President Donald Trump asked Zelensky to look into election interference and Joe and Hunter Biden's Ukrainian business dealings during a July 25 phone call with Zelensky that Democrats are attempting to use as grounds for impeachment.

Zelensky, however, denied any allegations that President Trump attempted to "blackmail" him to open investigations, saying he didn't even know that hundreds of millions of dollars worth of U.S. aid had been delayed until after he spoke with Trump on July 25.

Democrats have alleged that Trump withheld the aid as a way to pressure Zelensky to investigate Biden, a potential 2020 election rival.

Zelensky told the AP he was simply hoping that the call with Trump would lead to a visit by Trump to Ukraine, and that he was hoping to persuade Trump to change the White House's rhetoric regarding Ukraine.
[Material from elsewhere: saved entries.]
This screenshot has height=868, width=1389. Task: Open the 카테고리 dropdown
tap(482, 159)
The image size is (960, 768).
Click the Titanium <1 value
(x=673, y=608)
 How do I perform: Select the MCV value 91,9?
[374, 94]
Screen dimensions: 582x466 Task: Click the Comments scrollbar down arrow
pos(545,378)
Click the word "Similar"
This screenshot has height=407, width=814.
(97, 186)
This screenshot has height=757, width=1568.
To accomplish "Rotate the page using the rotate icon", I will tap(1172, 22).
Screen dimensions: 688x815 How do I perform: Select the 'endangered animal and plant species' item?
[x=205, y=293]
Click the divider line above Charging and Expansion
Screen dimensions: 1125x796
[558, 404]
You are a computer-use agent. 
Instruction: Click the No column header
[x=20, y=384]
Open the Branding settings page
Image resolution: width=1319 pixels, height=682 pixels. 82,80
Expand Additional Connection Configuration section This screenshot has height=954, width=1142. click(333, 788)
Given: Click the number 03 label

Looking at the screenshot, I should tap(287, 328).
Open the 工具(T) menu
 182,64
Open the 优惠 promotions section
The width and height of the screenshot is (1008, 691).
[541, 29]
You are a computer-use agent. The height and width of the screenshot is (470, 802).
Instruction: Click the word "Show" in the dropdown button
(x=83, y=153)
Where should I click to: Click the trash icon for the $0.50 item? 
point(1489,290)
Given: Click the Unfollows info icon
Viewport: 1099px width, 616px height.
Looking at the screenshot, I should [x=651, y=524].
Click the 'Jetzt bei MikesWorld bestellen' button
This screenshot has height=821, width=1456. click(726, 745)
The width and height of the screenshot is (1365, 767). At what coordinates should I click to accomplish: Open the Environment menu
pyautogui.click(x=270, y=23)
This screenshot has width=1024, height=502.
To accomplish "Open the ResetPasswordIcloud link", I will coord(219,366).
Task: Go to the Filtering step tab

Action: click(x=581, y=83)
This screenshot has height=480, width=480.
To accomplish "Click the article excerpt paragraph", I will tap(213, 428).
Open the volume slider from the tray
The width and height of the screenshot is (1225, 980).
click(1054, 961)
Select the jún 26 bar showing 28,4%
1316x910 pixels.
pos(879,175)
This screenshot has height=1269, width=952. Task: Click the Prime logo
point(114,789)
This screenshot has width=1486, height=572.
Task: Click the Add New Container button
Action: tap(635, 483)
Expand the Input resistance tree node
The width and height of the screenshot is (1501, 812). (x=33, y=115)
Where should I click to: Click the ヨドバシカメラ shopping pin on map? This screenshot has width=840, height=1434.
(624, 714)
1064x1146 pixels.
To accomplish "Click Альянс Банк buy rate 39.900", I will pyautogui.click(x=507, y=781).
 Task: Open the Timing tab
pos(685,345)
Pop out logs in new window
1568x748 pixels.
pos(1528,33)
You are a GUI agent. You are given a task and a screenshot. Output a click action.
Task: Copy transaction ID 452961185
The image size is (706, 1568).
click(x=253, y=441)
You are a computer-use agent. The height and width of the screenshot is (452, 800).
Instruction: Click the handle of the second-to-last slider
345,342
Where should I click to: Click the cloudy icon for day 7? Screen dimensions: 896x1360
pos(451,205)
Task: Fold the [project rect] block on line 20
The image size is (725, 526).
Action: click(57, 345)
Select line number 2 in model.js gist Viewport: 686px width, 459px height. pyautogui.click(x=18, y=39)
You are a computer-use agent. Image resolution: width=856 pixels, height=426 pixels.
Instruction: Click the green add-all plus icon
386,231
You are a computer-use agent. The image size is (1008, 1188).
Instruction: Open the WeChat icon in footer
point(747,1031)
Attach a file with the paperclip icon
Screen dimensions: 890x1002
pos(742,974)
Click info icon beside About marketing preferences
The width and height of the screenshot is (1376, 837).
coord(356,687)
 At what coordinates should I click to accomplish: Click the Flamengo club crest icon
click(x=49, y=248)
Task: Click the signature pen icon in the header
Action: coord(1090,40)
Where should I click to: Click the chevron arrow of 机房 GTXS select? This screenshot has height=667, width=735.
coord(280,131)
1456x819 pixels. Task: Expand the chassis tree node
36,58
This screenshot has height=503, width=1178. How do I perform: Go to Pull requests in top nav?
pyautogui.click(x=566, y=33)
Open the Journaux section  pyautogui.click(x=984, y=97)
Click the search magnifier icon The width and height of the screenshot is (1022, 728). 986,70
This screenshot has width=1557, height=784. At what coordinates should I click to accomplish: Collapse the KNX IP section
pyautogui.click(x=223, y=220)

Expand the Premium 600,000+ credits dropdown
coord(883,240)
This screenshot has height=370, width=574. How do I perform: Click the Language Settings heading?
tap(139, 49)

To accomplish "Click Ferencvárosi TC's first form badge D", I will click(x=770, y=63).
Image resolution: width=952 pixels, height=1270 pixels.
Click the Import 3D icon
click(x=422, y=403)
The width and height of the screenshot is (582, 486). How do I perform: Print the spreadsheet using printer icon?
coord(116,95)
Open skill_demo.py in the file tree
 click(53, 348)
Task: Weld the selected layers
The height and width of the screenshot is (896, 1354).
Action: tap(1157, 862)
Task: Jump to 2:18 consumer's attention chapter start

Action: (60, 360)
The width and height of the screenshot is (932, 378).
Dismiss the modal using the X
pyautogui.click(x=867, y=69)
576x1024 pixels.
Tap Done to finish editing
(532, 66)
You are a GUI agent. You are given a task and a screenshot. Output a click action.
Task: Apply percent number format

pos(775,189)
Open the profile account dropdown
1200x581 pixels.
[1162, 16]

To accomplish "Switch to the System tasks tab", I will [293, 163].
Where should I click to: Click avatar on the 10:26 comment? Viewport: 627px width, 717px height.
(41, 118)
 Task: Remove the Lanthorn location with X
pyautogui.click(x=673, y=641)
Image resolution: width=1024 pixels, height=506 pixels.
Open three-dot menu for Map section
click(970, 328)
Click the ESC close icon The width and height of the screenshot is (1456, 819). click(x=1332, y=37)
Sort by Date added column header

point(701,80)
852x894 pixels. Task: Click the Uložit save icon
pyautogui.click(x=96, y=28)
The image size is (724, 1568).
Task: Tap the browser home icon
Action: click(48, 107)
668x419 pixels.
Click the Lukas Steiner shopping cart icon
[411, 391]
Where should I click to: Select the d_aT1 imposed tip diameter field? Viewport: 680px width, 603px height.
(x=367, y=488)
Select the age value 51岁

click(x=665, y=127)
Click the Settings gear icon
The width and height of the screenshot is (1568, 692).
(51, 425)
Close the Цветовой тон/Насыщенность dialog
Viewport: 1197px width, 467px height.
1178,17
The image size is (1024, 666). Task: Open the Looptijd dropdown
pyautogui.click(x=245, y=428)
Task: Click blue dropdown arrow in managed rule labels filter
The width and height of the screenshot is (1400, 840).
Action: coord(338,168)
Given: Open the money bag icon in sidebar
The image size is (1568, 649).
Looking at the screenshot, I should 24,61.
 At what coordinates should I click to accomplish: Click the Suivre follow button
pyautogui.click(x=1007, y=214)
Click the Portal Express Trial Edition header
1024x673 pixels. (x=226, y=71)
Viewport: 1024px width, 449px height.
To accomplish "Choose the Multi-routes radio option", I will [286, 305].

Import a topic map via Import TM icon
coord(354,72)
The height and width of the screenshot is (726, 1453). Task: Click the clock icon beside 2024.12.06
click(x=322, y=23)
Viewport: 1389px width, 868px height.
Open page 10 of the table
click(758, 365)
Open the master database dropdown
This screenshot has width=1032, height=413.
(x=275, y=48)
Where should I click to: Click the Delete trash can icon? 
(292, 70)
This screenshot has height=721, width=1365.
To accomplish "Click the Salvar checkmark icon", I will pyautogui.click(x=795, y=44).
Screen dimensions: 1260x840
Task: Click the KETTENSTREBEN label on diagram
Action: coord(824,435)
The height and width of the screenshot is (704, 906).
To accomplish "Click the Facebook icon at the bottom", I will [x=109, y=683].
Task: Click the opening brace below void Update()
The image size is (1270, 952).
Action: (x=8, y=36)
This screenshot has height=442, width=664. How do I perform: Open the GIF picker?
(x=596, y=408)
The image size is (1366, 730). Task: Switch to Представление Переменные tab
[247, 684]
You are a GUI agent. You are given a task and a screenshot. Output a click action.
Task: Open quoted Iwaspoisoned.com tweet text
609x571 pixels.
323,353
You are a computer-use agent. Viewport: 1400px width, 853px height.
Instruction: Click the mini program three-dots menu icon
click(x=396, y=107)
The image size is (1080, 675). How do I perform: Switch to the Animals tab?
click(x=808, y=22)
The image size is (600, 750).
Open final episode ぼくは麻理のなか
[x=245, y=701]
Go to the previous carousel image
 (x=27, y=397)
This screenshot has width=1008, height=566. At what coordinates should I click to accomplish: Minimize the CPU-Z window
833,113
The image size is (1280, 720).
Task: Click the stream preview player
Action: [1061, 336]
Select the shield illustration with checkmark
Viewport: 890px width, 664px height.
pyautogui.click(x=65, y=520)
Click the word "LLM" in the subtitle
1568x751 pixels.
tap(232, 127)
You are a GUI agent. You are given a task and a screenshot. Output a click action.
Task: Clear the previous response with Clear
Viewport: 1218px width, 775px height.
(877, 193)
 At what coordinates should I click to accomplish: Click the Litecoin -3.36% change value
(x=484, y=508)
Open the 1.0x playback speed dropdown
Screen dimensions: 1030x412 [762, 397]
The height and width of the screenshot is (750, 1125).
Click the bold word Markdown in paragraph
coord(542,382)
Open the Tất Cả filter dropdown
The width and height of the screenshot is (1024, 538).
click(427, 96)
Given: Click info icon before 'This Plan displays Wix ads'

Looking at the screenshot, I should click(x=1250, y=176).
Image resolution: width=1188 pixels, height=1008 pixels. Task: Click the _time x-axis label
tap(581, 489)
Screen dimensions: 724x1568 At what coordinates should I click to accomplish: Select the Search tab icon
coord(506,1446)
"I don't want to interfere in U.S. elections," Zelensky said.

Zelensky said he does not intend to release the Ukrainian transcript of his phone call with President Trump. The White House released a non-verbatim transcript of the call last month, which, along with a related anonymous whistleblower complaint, sparked an impeachment inquiry by House Democrats.

Zelensky has made himself available literally all day to reporters, meeting with a different group of seven to 10 reporters every half hour Thursday. According to the Washington Post, 300 journalists have signed up for sessions. Questions are not screened in advance, and all participants are allowed to ask questions.

"I wanted to have an informal meeting," Zelensky said of the media marathon. "I've never seen one like this."